In Tennessee Williams's work, the South looms large. Soaked in heat, sexuality, and liquor, his plays are populated by desperate, fragile belles (A Streetcar Named Desire, The Glass Menagerie) and brooding, conflicted, often alcoholic men (Cat on a Hot Tin Roof, Night of the Iguana). Like many playwrights, his later work was largely rebuffed, but many of his plays from the 1940s and 1950s are considered seminal. Streetcar remains of particular importance because of the intersection of Williams, actor Marlon Brando (whose performance in it was iconic and launched his career), and director Elia Kazan, who brought some of Williams’ best works to both stage and screen.

Facts and Trivia

  • Williams’s mentally ill sister, Rose, was lobotomized and provided the inspiration for tragic characters in Suddenly, Last Summer and The Glass Menagerie. His domineering, unstable mother was the basis for Amanda Wingfield in Menagerie and Blanche DuBois in Streetcar.

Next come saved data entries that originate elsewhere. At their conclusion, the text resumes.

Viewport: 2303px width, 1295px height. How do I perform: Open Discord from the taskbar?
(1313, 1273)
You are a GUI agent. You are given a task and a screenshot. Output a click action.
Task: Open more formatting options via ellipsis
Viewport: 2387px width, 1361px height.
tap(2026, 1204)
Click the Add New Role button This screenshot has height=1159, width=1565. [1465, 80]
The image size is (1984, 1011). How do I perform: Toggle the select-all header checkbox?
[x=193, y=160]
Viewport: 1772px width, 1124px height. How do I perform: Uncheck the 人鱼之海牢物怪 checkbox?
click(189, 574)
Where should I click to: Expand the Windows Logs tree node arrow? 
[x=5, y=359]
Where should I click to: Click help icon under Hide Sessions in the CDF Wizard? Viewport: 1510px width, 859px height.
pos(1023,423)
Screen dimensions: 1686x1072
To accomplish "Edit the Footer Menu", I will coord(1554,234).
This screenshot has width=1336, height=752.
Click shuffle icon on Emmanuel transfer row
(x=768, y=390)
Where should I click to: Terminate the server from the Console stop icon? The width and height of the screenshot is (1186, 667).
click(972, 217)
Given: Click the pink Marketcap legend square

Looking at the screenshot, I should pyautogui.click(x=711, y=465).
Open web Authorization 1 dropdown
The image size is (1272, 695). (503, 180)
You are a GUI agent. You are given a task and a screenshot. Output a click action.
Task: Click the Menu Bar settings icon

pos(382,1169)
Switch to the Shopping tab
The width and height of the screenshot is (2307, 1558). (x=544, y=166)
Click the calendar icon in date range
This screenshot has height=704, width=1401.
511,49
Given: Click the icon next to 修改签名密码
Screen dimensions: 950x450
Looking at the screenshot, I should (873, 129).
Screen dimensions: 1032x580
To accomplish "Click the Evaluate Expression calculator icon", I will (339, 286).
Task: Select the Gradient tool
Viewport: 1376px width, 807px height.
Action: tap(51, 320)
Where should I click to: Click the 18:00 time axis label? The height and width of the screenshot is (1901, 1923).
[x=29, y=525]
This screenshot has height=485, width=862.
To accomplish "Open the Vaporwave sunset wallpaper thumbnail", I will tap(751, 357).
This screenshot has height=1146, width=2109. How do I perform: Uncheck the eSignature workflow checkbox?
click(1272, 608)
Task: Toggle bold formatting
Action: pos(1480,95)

  • His real name is Thomas Lanier Williams. His friends gave him the nickname “Tennessee” because of his thick Southern drawl.
  • Williams caused controversy with his screenplay for Baby Doll, a Lolita-esque drama about a middle-aged man’s obsession with a teenage girl.
  • One of his most famous plays, A Streetcar Named Desire, was originally titled The Poker Night.
  • Williams succumbed to the addictions he so often portrayed in his plays. Alcohol and prescription drugs contributed to his death by choking in 1983.